RECORD EXTRACTS:

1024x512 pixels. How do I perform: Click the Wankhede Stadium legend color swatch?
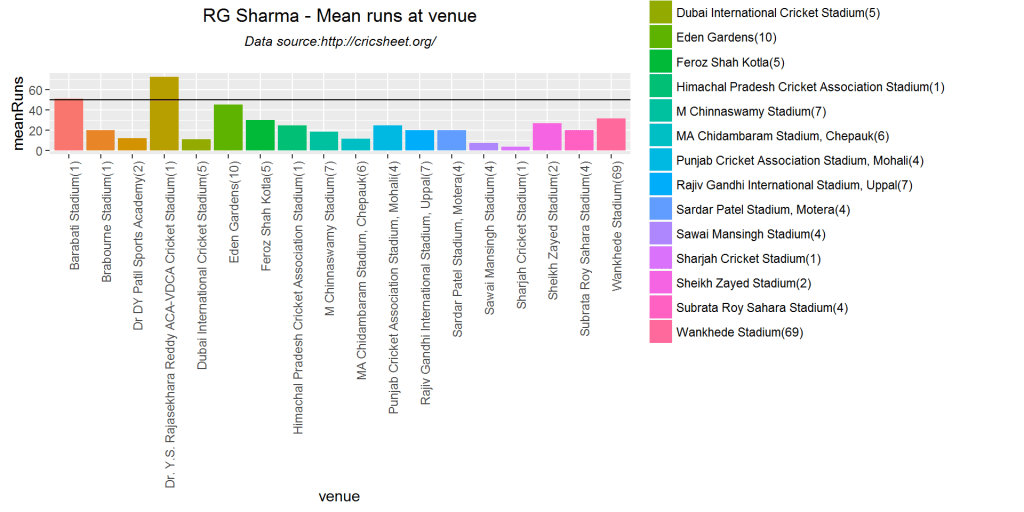click(660, 331)
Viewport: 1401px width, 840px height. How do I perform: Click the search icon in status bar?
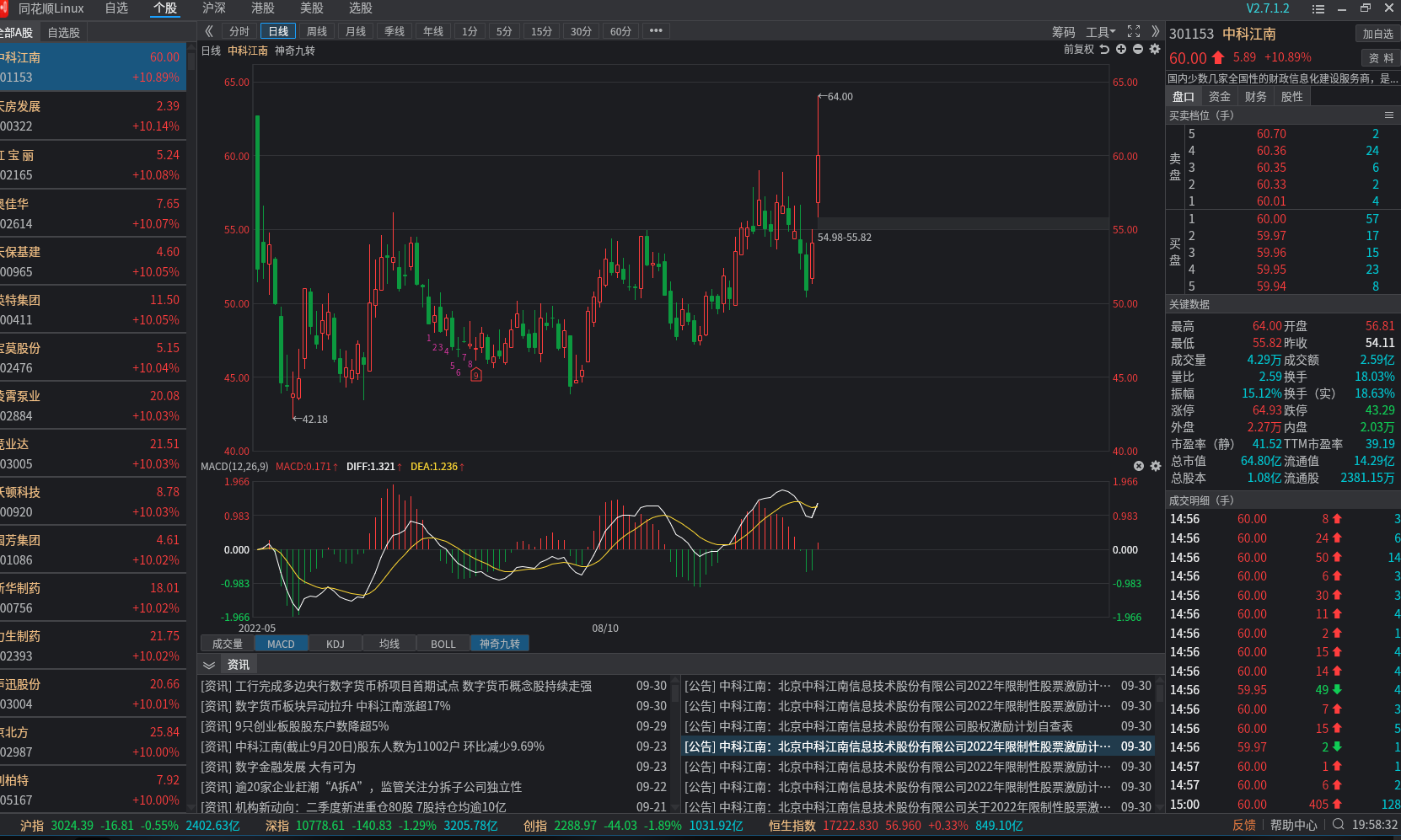[1338, 825]
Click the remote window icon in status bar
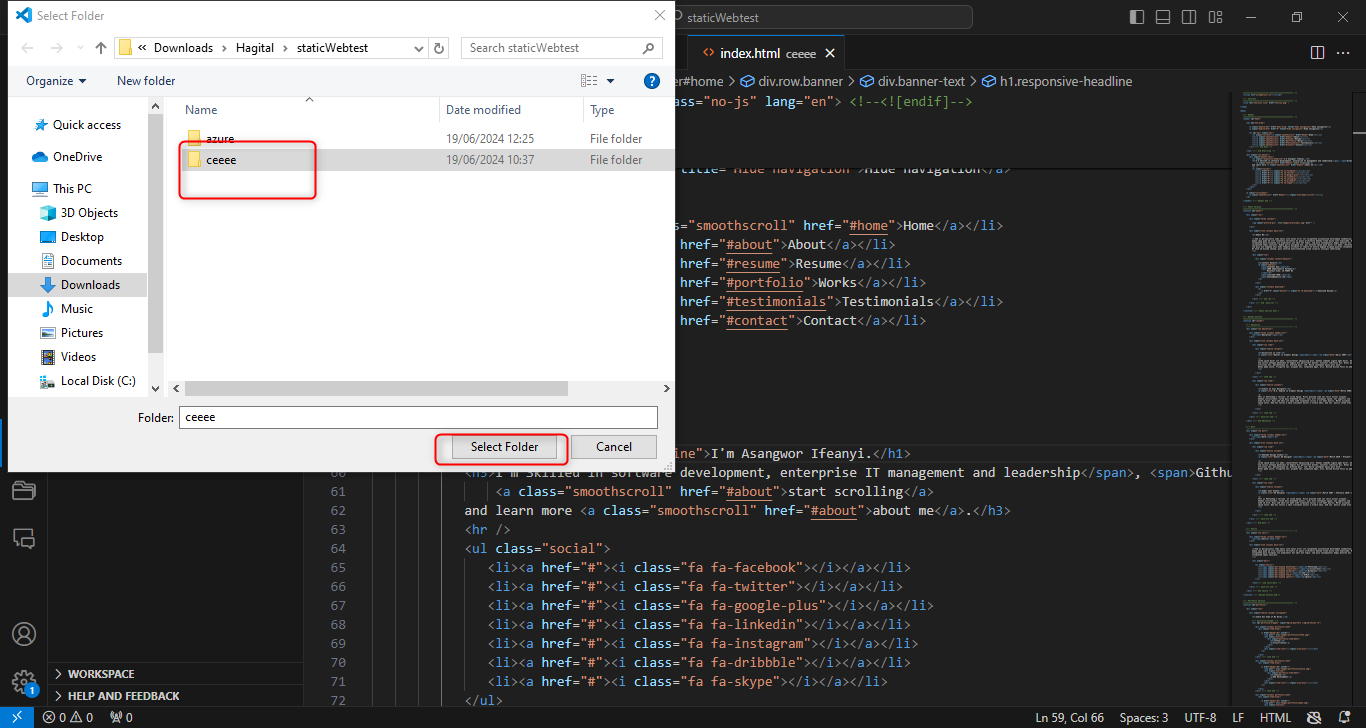The height and width of the screenshot is (728, 1366). 16,717
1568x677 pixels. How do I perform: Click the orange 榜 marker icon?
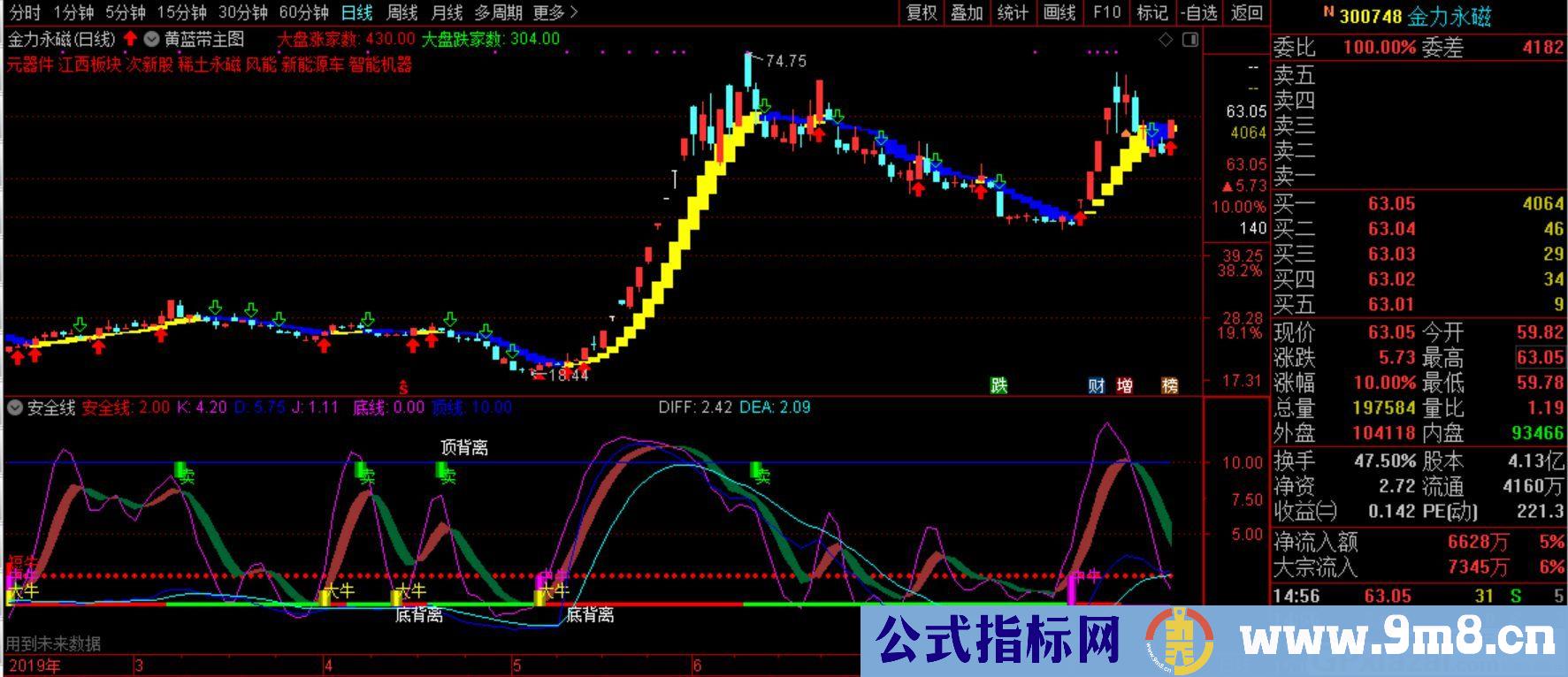click(x=1169, y=385)
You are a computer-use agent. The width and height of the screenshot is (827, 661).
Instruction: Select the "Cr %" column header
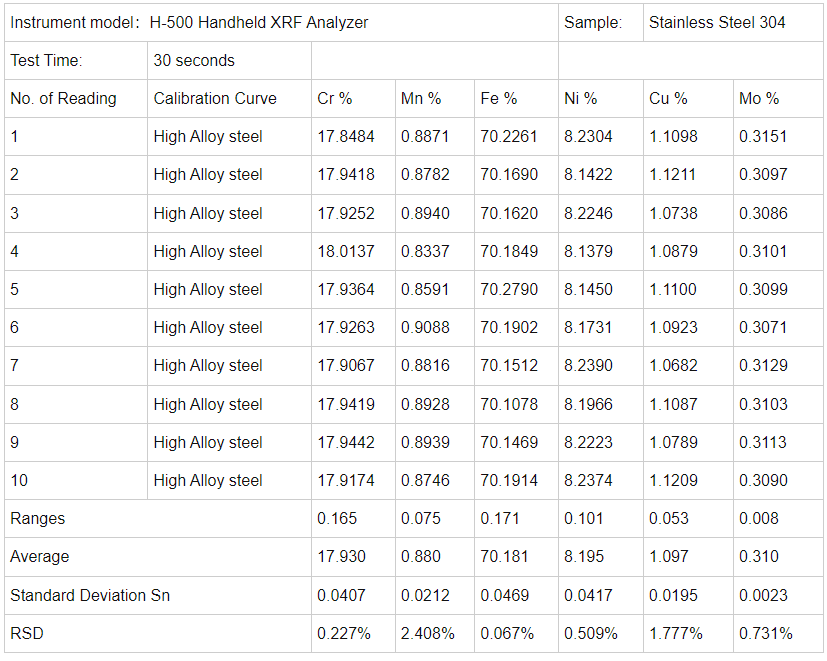[334, 98]
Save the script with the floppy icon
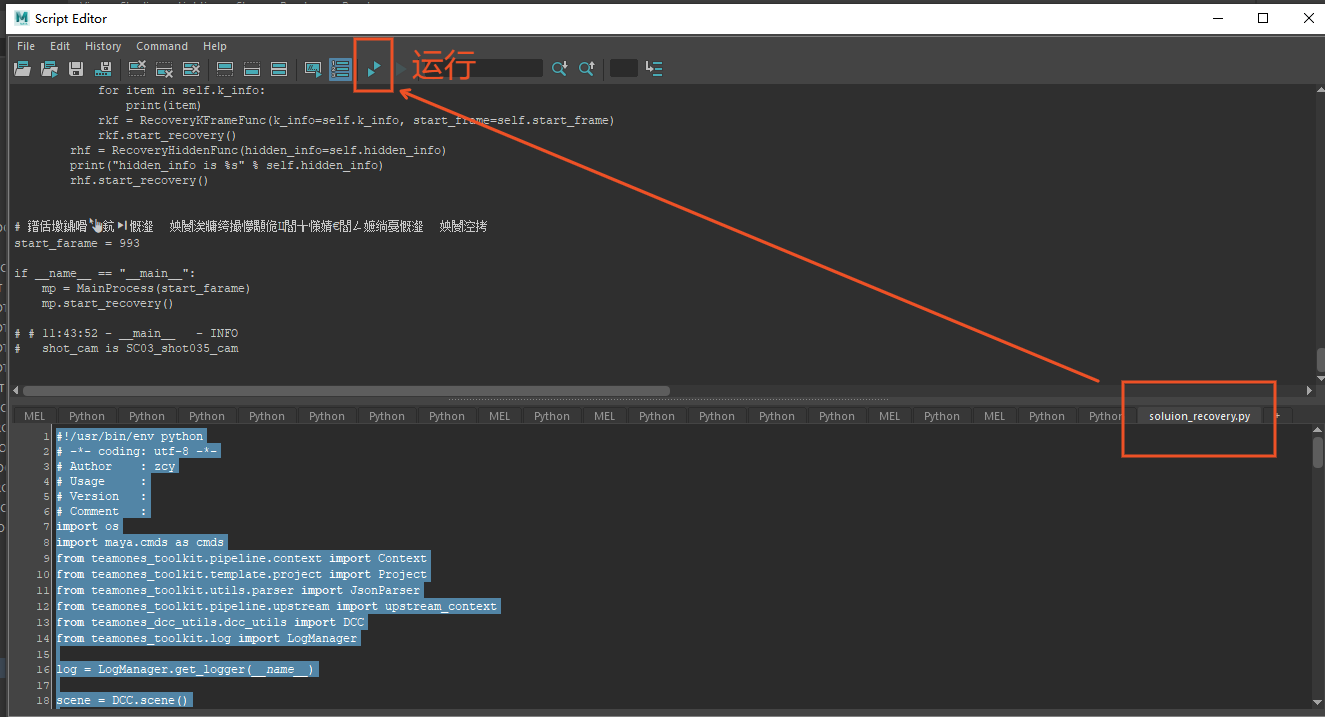The height and width of the screenshot is (717, 1325). 76,69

THE TASK:
From the line containing "Instruction: Select the" to the end of the data above, give those lines again verbatim, with both endpoints included and no images.

EXERCISE SOLUTION:
Instruction: Select the "Cr %" column header
[334, 98]
Save the script with the floppy icon
The height and width of the screenshot is (717, 1325). 76,69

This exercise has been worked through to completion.